Começou apresentando-se em festivais pelo Nordeste. Fez parte do
chamado Pessoal do Ceará, que inclui artistas como Fagner, Ednardo,
Rodger e Cirino. Depois do sucesso de "Mucuripe", mudou-se para São
Paulo, onde compôs trilhas sonoras para filmes e passou a fazer shows
maiores e aparições em programas de televisão.
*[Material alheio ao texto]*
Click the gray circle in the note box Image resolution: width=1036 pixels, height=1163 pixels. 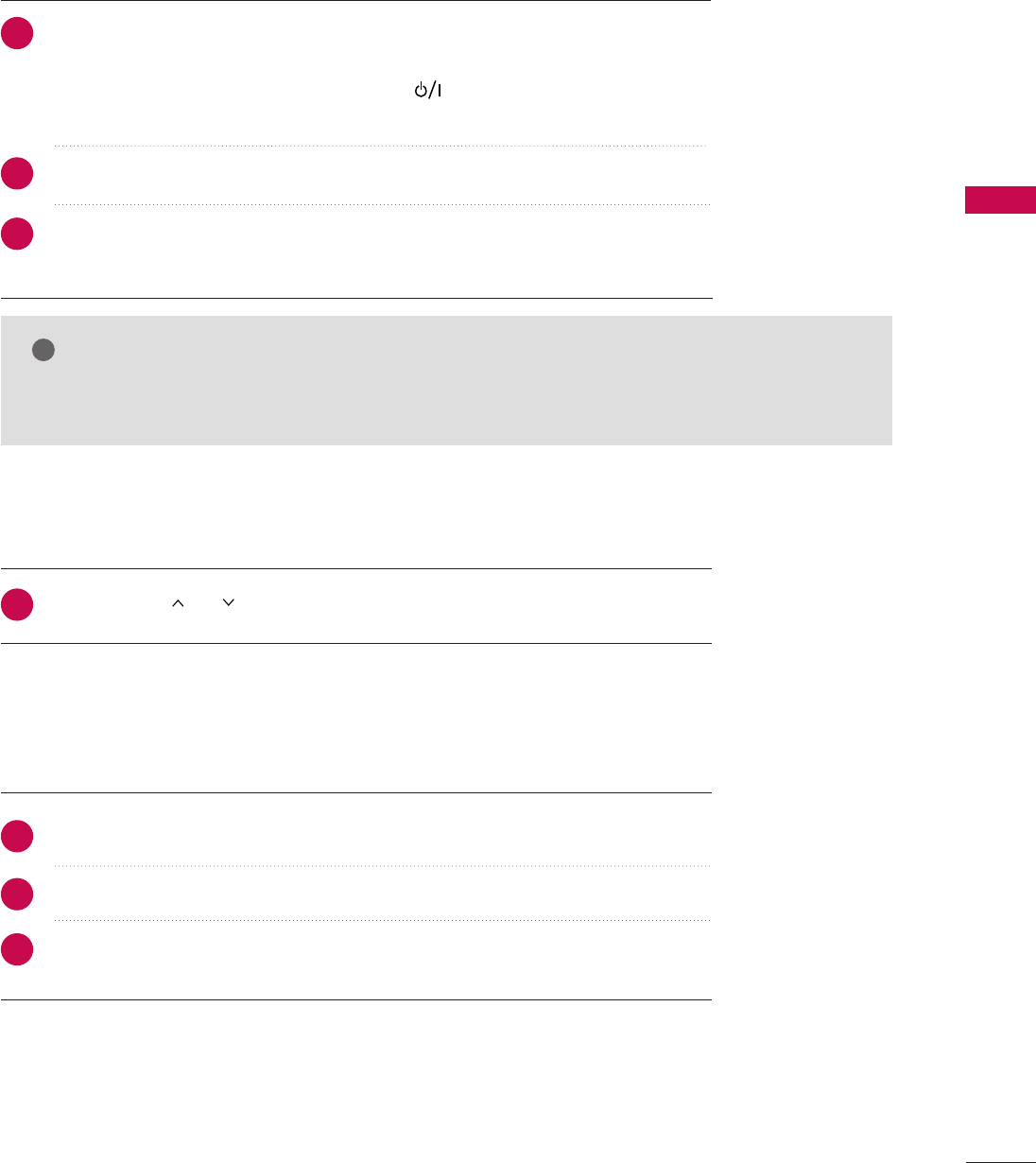[x=43, y=351]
Em 1974, lançou seu primeiro disco, "A palo seco", cuja música título
se tornou sucesso nacional e ganhou versões ao longo da história, como a
de Oswaldo Montenegro e da banda Los Hermanos.
Outros artistas também regravaram sucessos de Belchior, entre eles
Roberto Carlos ("Mucuripe"), Erasmo Carlos ("Paralelas"), Engenheiros do
Hawaii ("Alucinação"), Wanderléa ("Paralelas") e Jair Rodrigues
("Galos, noites e quintais"). Elis Regina foi uma de suas maiores
intérpretes: além de "Como nossos pais", gravou "Mucuripe", "Apenas um
rapaz latino-americano" e "Velha roupa colorida".
Em 1982, o cantor lançou "Paraíso", que tem participações dos àquela
época ainda jovens artistas Guilherme Arantes, Ednardo Nunes, Jorge
Mautner e Arnaldo Antunes. Fundou sua própria gravadora e produtora, a
Paraíso Discos, em 1983. Ao longo da carreira, Belchior teve mais de 20
discos lançados.
Também gravou composições outros artistas, como "Romaria", de Renato
Teixeira. No disco "Vício elegante", de 1996, canta apenas músicas de
colegas, entre elas "Almanaque", de Chico Buarque, "Esquadros", de
Adriana Calcanhoto, e "O nome da cidade", de Caetano Veloso.